Data for review:
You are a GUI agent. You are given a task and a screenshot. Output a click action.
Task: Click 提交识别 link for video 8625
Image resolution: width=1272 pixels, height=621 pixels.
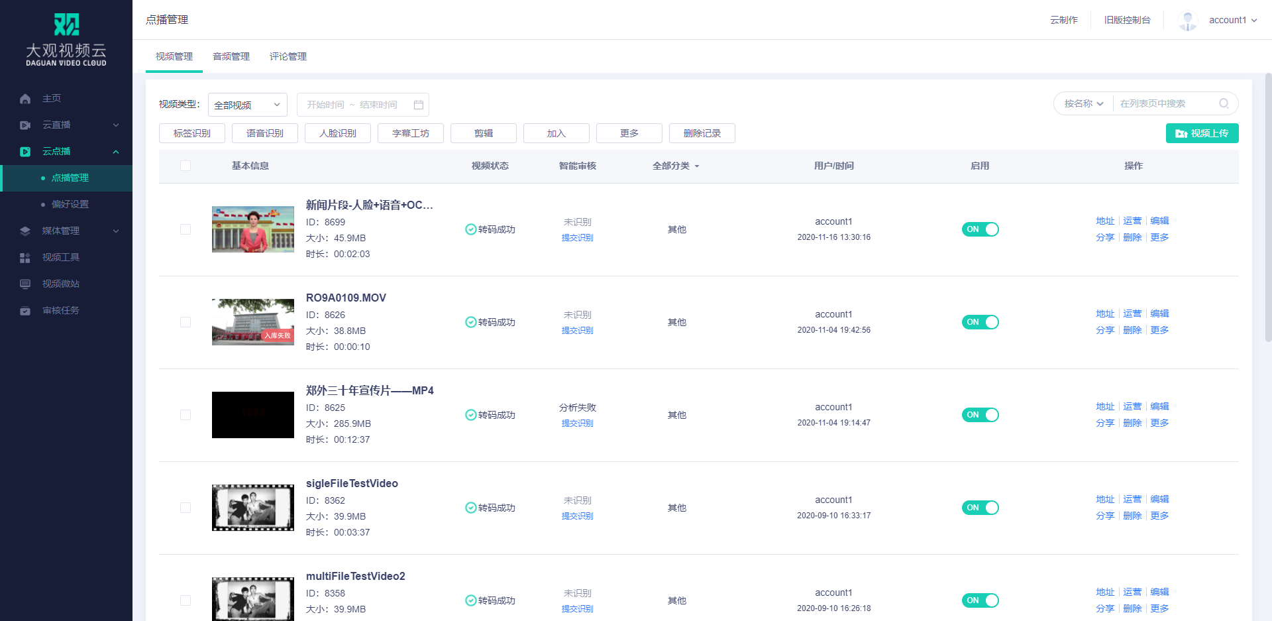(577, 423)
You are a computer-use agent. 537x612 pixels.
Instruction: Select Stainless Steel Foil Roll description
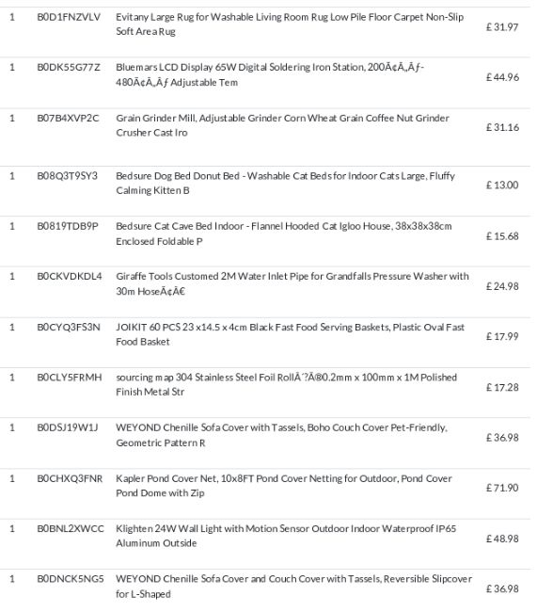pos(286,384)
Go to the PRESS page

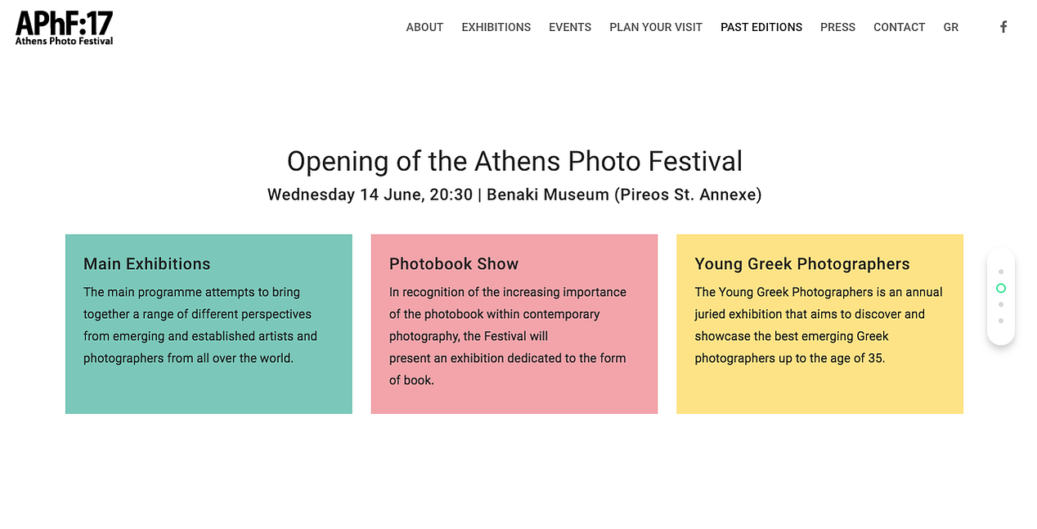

Brief: In the records above, find every line containing the word "agent" and show it.

Solved exercise:
You are a GUI agent. You are given a task and a screenshot. Output a click action.
You are a computer-use agent. 537x612 pixels.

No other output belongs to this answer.